NoOpTransformer provides a pass-through implementation of ValueTransformer. This null object pattern allows the transformer interface to be optional while maintaining a consistent API.

Behavior: - Transform: Returns input value unchanged - Restore: Returns input data unchanged - No processing overhead - Useful as a default or placeholder implementation

func (*NoOpTransformer) Restore 

func (n *NoOpTransformer) Restore(ctx context.Context, key string, data []byte) (interface{}, error)

func (*NoOpTransformer) Transform 

func (n *NoOpTransformer) Transform(ctx context.Context, key string, value interface{}) (interface{}, error)

type Option 

type Option func(*StaleEngine)

Option configures a StaleEngine.
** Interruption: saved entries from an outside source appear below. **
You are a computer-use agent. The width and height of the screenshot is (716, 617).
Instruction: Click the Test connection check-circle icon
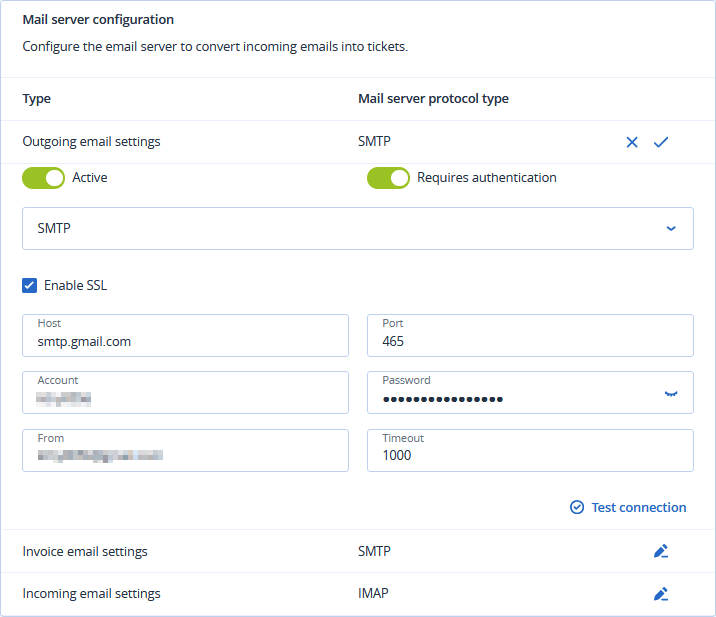pos(577,507)
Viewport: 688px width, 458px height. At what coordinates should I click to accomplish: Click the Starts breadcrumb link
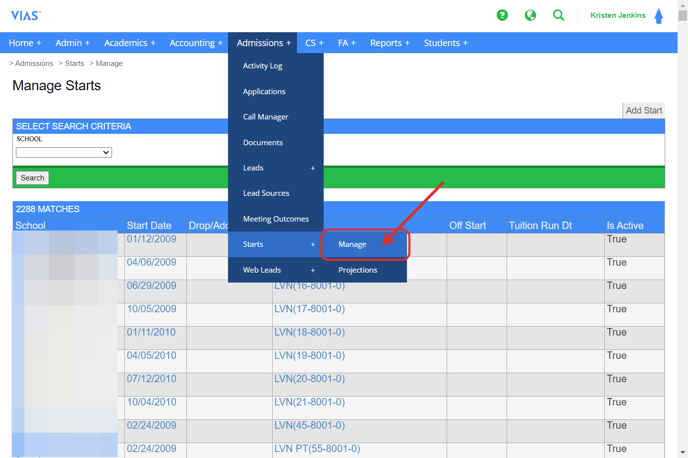click(x=74, y=64)
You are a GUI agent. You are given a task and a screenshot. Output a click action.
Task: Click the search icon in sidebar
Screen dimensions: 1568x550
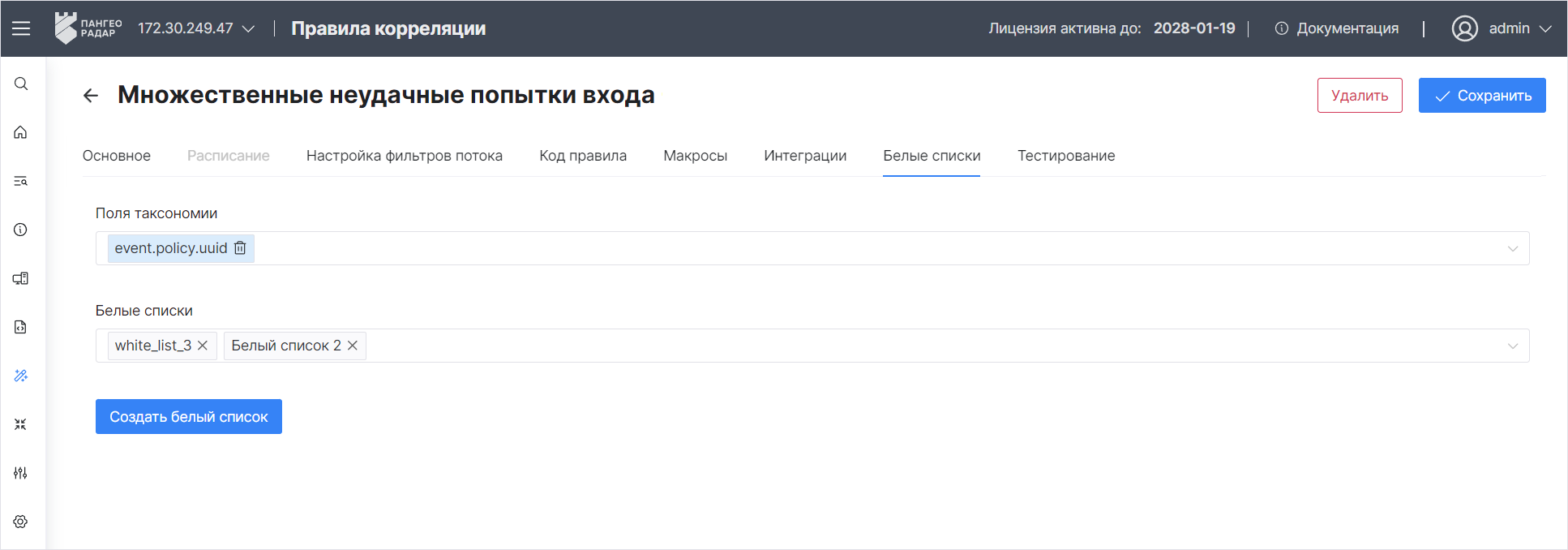click(x=21, y=84)
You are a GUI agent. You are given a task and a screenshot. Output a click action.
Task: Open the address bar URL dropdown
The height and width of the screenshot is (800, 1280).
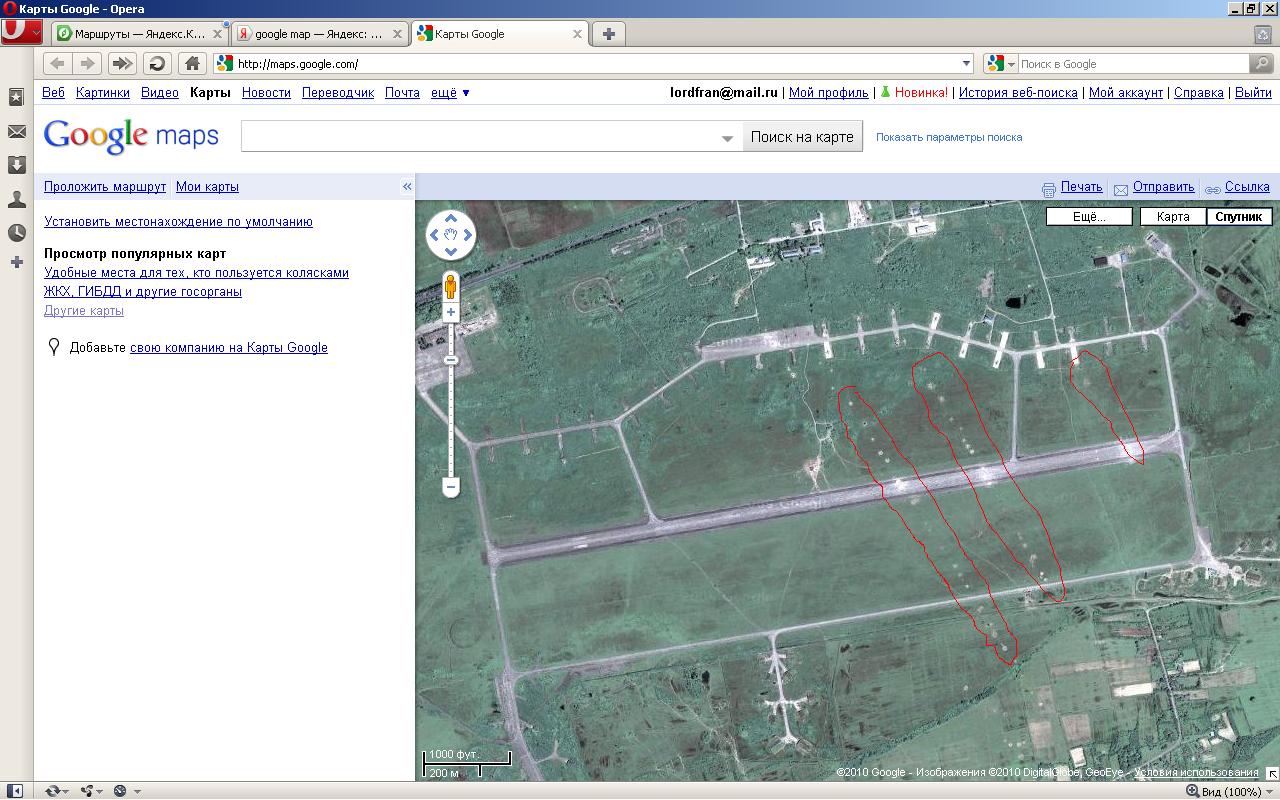[966, 64]
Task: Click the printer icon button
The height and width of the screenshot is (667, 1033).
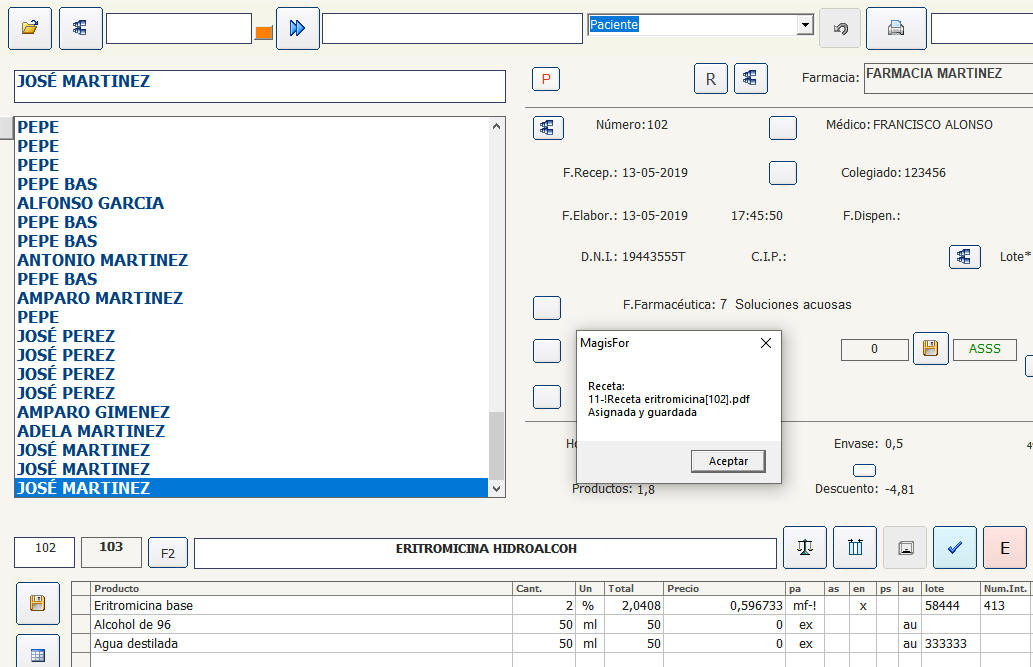Action: tap(895, 28)
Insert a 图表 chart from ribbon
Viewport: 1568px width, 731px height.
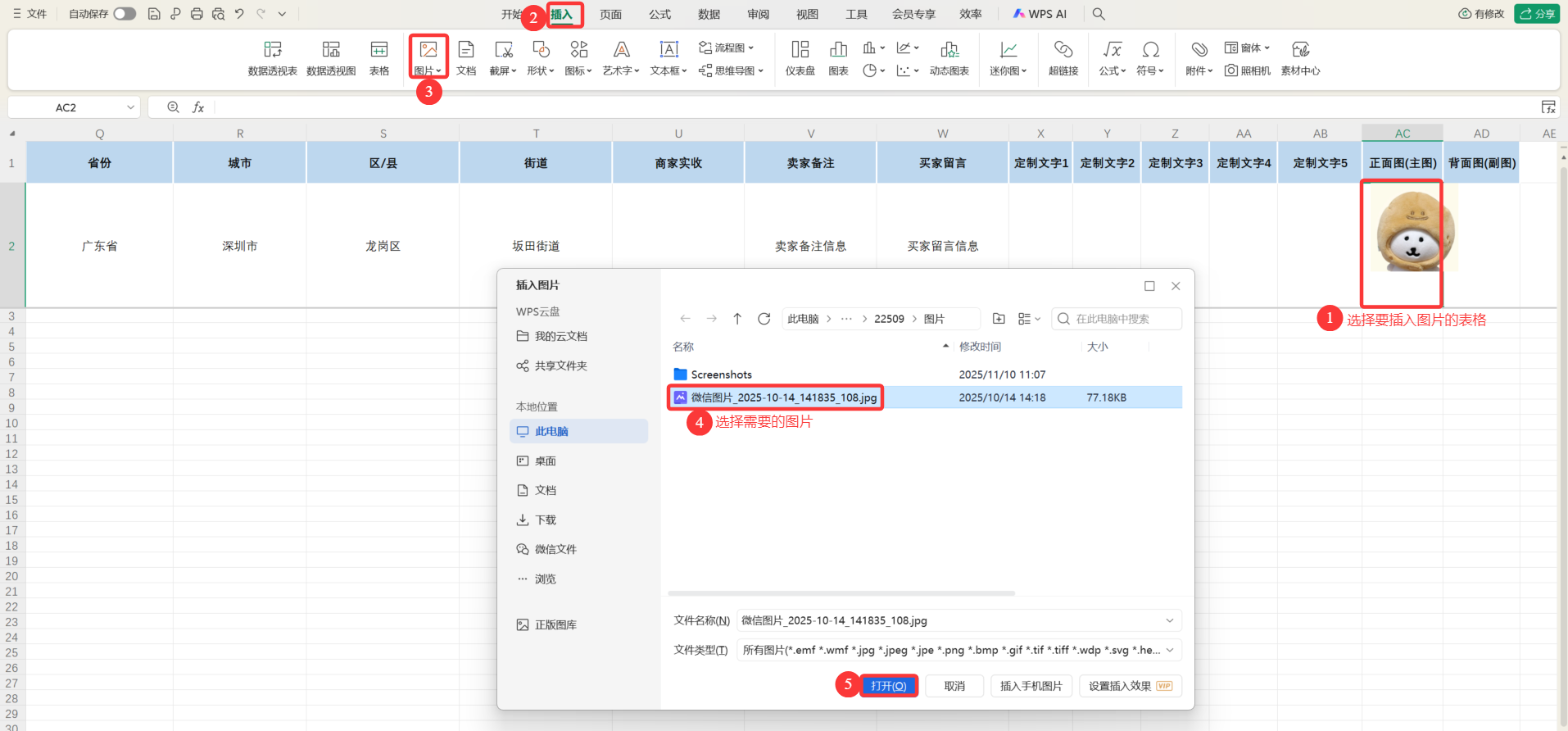pos(838,57)
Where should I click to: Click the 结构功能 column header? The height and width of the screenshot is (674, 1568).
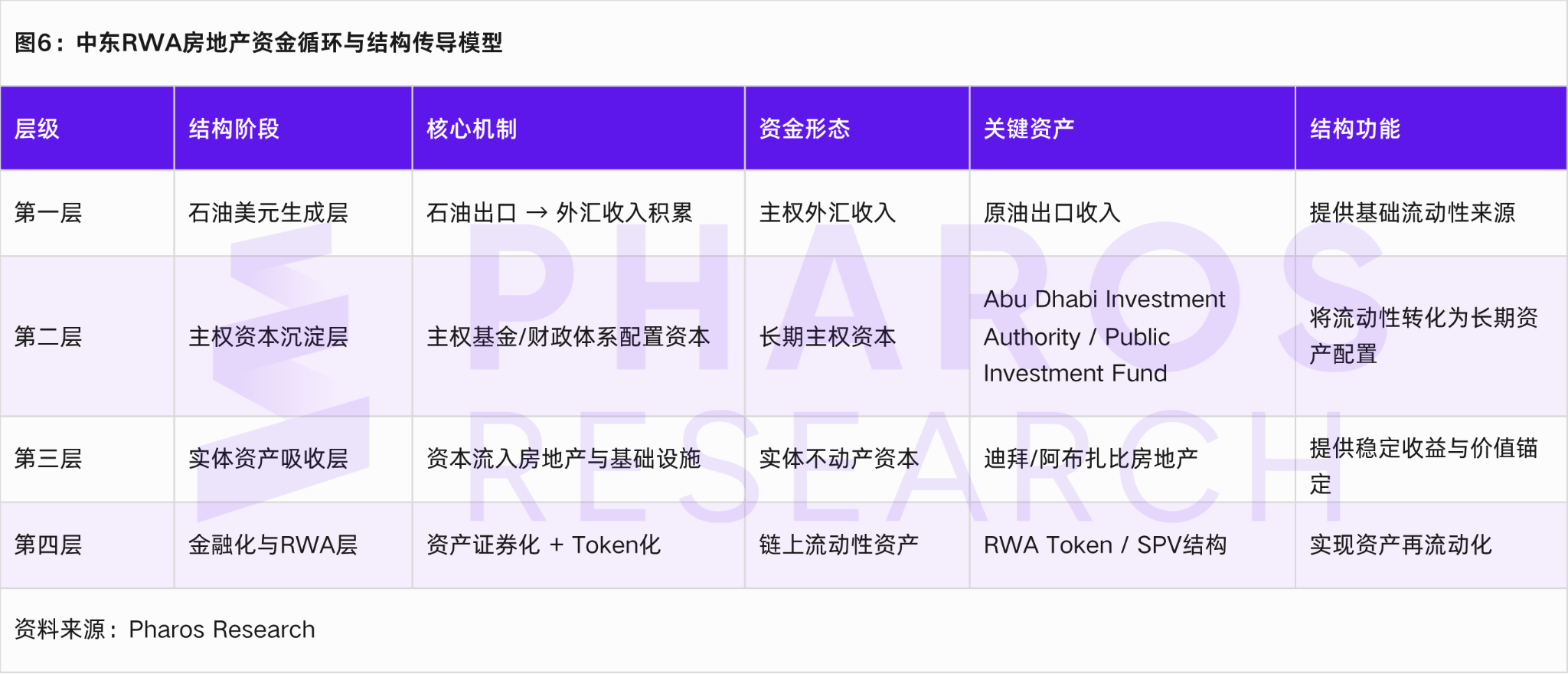[1354, 129]
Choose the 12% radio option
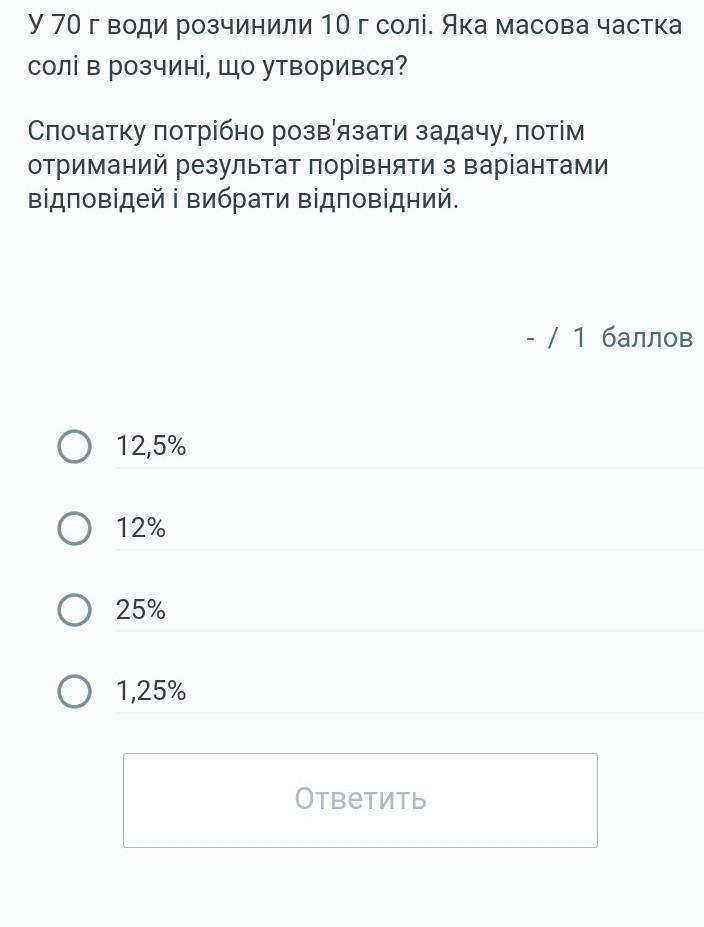This screenshot has width=704, height=927. [75, 528]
All options are purely additive and do not break existing callers using NewStaleEngine.

Example: 

eng, _ := NewStaleEngineWithOptions(storage, logger,
    WithCacheTTL(&CacheTTL{FreshSeconds: 300, StaleSeconds: 3600}),
    WithMetrics(myMetrics),
)

Exposing Option publicly is optional; keep it internal if you do not want to encourage tuning.

func WithCacheTTL 

func WithCacheTTL(ttl *CacheTTL) Option

WithCacheTTL sets the default cache TTL configuration

func WithMaxConcurrentRefreshes 

func WithMaxConcurrentRefreshes(max int) Option

WithMaxConcurrentRefreshes sets the maximum concurrent background refreshes

func WithMetrics 

func WithMetrics(m CacheMetrics) Option

WithMetrics sets a custom metrics collector

func WithRefreshTimeout 

func WithRefreshTimeout(timeout time.Duration) Option

WithRefreshTimeout sets the timeout for refresh operations

func WithSerializer 

func WithSerializer(s Serializer) Option

WithSerializer sets a custom serializer

func WithTTLCalculator 

func WithTTLCalculator(c TTLCalculator) Option

WithTTLCalculator sets a custom TTL calculator

func WithValueTransformer 

func WithValueTransformer(t ValueTransformer) Option

WithValueTransformer sets a custom value transformer

type RefreshTracker 

type RefreshTracker struct {
	// contains filtered or unexported fields
}

RefreshTracker prevents duplicate background refresh operations through time-based tracking with automatic memory leak prevention.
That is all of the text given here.